§ **What the task requires**
The response should be a precise copy of every entry.

------------------------------------------------

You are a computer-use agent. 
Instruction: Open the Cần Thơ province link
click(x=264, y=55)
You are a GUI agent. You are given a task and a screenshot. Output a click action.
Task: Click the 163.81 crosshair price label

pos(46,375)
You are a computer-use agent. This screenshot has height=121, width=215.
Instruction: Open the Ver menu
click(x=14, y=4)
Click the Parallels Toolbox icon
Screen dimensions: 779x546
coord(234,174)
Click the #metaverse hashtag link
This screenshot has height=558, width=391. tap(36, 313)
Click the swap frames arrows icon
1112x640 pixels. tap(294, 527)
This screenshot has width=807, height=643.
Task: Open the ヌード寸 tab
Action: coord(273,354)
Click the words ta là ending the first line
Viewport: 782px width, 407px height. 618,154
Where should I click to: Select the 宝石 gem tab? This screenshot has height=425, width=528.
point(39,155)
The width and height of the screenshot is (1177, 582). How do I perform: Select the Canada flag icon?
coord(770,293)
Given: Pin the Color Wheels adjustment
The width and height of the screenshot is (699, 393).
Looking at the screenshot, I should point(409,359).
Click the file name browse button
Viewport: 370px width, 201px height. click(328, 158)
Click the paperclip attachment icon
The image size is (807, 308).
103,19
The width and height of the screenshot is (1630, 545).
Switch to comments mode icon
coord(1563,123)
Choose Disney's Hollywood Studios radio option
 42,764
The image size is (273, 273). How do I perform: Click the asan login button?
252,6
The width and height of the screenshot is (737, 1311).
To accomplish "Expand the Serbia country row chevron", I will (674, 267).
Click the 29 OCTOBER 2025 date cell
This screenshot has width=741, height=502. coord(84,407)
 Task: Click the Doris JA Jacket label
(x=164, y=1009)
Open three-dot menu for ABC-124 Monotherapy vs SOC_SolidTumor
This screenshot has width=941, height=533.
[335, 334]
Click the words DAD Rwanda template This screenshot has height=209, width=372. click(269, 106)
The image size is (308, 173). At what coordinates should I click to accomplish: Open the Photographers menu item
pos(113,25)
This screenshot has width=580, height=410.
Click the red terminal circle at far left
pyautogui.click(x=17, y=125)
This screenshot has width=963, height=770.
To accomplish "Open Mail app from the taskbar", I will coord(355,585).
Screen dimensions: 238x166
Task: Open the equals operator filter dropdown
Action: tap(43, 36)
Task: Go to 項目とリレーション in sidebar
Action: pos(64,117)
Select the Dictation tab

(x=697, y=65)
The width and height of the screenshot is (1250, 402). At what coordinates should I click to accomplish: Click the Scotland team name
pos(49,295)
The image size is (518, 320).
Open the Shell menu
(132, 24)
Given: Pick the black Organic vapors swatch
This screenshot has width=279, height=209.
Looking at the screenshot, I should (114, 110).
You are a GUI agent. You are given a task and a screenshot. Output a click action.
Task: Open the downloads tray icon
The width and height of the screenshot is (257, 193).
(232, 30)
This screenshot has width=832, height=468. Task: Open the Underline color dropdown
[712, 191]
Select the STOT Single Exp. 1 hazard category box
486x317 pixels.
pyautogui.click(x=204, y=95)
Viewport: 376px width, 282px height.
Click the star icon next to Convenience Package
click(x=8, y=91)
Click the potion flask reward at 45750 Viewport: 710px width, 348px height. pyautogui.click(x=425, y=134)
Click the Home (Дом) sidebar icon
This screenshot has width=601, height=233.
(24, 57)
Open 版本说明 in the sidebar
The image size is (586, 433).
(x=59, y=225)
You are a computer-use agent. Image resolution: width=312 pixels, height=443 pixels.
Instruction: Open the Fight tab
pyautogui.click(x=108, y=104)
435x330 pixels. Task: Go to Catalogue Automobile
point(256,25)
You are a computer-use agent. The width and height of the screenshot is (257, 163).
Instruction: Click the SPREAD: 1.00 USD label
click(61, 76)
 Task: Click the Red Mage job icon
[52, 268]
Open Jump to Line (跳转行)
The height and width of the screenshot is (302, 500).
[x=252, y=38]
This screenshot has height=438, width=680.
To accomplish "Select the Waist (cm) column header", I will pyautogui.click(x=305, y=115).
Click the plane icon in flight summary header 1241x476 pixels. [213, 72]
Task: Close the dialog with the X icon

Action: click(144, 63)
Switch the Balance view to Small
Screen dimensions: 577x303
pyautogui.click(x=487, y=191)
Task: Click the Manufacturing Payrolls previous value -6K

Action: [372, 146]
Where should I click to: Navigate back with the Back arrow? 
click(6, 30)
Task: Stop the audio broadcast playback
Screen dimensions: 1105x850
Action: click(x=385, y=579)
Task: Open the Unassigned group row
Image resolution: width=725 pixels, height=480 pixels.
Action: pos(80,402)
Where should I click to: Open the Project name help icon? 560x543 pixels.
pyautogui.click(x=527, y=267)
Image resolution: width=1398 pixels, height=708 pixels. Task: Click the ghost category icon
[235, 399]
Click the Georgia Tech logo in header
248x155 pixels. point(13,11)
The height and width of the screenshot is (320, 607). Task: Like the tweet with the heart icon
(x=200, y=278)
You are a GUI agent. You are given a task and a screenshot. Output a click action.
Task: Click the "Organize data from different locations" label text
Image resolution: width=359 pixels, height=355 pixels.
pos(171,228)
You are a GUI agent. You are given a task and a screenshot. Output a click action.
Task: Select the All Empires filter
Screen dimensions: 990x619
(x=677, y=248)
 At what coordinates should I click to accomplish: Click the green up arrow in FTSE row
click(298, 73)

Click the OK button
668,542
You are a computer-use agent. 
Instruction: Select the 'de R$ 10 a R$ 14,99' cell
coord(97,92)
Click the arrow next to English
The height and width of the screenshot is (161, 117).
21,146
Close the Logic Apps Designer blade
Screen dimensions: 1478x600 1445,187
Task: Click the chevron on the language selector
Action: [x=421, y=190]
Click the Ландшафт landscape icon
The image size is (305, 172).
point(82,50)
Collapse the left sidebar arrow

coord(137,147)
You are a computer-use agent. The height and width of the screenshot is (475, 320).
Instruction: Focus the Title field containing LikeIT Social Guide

------------------------------------------------

§ **Solution to the problem**
You are a computer-use agent. 
Instruction: Open the Cần Thơ province link
click(x=264, y=55)
You are a GUI agent. You are given a task and a screenshot. Output a click action.
Task: Click the 163.81 crosshair price label

pos(46,375)
You are a computer-use agent. This screenshot has height=121, width=215.
Instruction: Open the Ver menu
click(x=14, y=4)
Click the Parallels Toolbox icon
Screen dimensions: 779x546
coord(234,174)
Click the #metaverse hashtag link
This screenshot has height=558, width=391. tap(36, 313)
Click the swap frames arrows icon
1112x640 pixels. tap(294, 527)
This screenshot has width=807, height=643.
Task: Open the ヌード寸 tab
Action: coord(273,354)
Click the words ta là ending the first line
Viewport: 782px width, 407px height. 618,154
Where should I click to: Select the 宝石 gem tab? This screenshot has height=425, width=528.
point(39,155)
The width and height of the screenshot is (1177, 582). How do I perform: Select the Canada flag icon?
coord(770,293)
Given: Pin the Color Wheels adjustment
The width and height of the screenshot is (699, 393).
Looking at the screenshot, I should point(409,359).
Click the file name browse button
Viewport: 370px width, 201px height. click(328, 158)
Click the paperclip attachment icon
The image size is (807, 308).
103,19
The width and height of the screenshot is (1630, 545).
Switch to comments mode icon
coord(1563,123)
Choose Disney's Hollywood Studios radio option
 42,764
The image size is (273, 273). How do I perform: Click the asan login button?
252,6
The width and height of the screenshot is (737, 1311).
To accomplish "Expand the Serbia country row chevron", I will (674, 267).
Click the 29 OCTOBER 2025 date cell
This screenshot has width=741, height=502. coord(84,407)
 Task: Click the Doris JA Jacket label
(x=164, y=1009)
Open three-dot menu for ABC-124 Monotherapy vs SOC_SolidTumor
This screenshot has width=941, height=533.
[335, 334]
Click the words DAD Rwanda template This screenshot has height=209, width=372. click(269, 106)
The image size is (308, 173). At what coordinates should I click to accomplish: Open the Photographers menu item
pos(113,25)
This screenshot has width=580, height=410.
Click the red terminal circle at far left
pyautogui.click(x=17, y=125)
This screenshot has width=963, height=770.
To accomplish "Open Mail app from the taskbar", I will coord(355,585).
Screen dimensions: 238x166
Task: Open the equals operator filter dropdown
Action: tap(43, 36)
Task: Go to 項目とリレーション in sidebar
Action: pos(64,117)
Select the Dictation tab

(x=697, y=65)
The width and height of the screenshot is (1250, 402). At what coordinates should I click to accomplish: Click the Scotland team name
pos(49,295)
The image size is (518, 320).
Open the Shell menu
(132, 24)
Given: Pick the black Organic vapors swatch
This screenshot has width=279, height=209.
Looking at the screenshot, I should (114, 110).
You are a GUI agent. You are given a task and a screenshot. Output a click action.
Task: Open the downloads tray icon
The width and height of the screenshot is (257, 193).
(232, 30)
This screenshot has width=832, height=468. Task: Open the Underline color dropdown
[712, 191]
Select the STOT Single Exp. 1 hazard category box
486x317 pixels.
pyautogui.click(x=204, y=95)
Viewport: 376px width, 282px height.
Click the star icon next to Convenience Package
click(x=8, y=91)
Click the potion flask reward at 45750 Viewport: 710px width, 348px height. pyautogui.click(x=425, y=134)
Click the Home (Дом) sidebar icon
This screenshot has width=601, height=233.
(24, 57)
Open 版本说明 in the sidebar
The image size is (586, 433).
(x=59, y=225)
You are a computer-use agent. Image resolution: width=312 pixels, height=443 pixels.
Instruction: Open the Fight tab
pyautogui.click(x=108, y=104)
435x330 pixels. Task: Go to Catalogue Automobile
point(256,25)
You are a computer-use agent. The width and height of the screenshot is (257, 163).
Instruction: Click the SPREAD: 1.00 USD label
click(61, 76)
 Task: Click the Red Mage job icon
[52, 268]
Open Jump to Line (跳转行)
The height and width of the screenshot is (302, 500).
[x=252, y=38]
This screenshot has height=438, width=680.
To accomplish "Select the Waist (cm) column header", I will pyautogui.click(x=305, y=115).
Click the plane icon in flight summary header 1241x476 pixels. [213, 72]
Task: Close the dialog with the X icon

Action: click(144, 63)
Switch the Balance view to Small
Screen dimensions: 577x303
pyautogui.click(x=487, y=191)
Task: Click the Manufacturing Payrolls previous value -6K

Action: [372, 146]
Where should I click to: Navigate back with the Back arrow? 
click(6, 30)
Task: Stop the audio broadcast playback
Screen dimensions: 1105x850
Action: click(x=385, y=579)
Task: Open the Unassigned group row
Image resolution: width=725 pixels, height=480 pixels.
Action: pos(80,402)
Where should I click to: Open the Project name help icon? 560x543 pixels.
pyautogui.click(x=527, y=267)
Image resolution: width=1398 pixels, height=708 pixels. Task: Click the ghost category icon
[235, 399]
Click the Georgia Tech logo in header
248x155 pixels. point(13,11)
The height and width of the screenshot is (320, 607). Task: Like the tweet with the heart icon
(x=200, y=278)
You are a GUI agent. You are given a task and a screenshot. Output a click action.
Task: Click the "Organize data from different locations" label text
Image resolution: width=359 pixels, height=355 pixels.
pos(171,228)
You are a GUI agent. You are given a task and a screenshot. Output a click action.
Task: Select the All Empires filter
Screen dimensions: 990x619
(x=677, y=248)
 At what coordinates should I click to accomplish: Click the green up arrow in FTSE row
click(298, 73)

Click the OK button
668,542
You are a computer-use agent. 
Instruction: Select the 'de R$ 10 a R$ 14,99' cell
coord(97,92)
Click the arrow next to English
The height and width of the screenshot is (161, 117).
21,146
Close the Logic Apps Designer blade
Screen dimensions: 1478x600 1445,187
Task: Click the chevron on the language selector
Action: [x=421, y=190]
Click the Ландшафт landscape icon
The image size is (305, 172).
point(82,50)
Collapse the left sidebar arrow

coord(137,147)
You are a computer-use agent. The height and width of the screenshot is (475, 320).
Instruction: Focus the Title field containing LikeIT Social Guide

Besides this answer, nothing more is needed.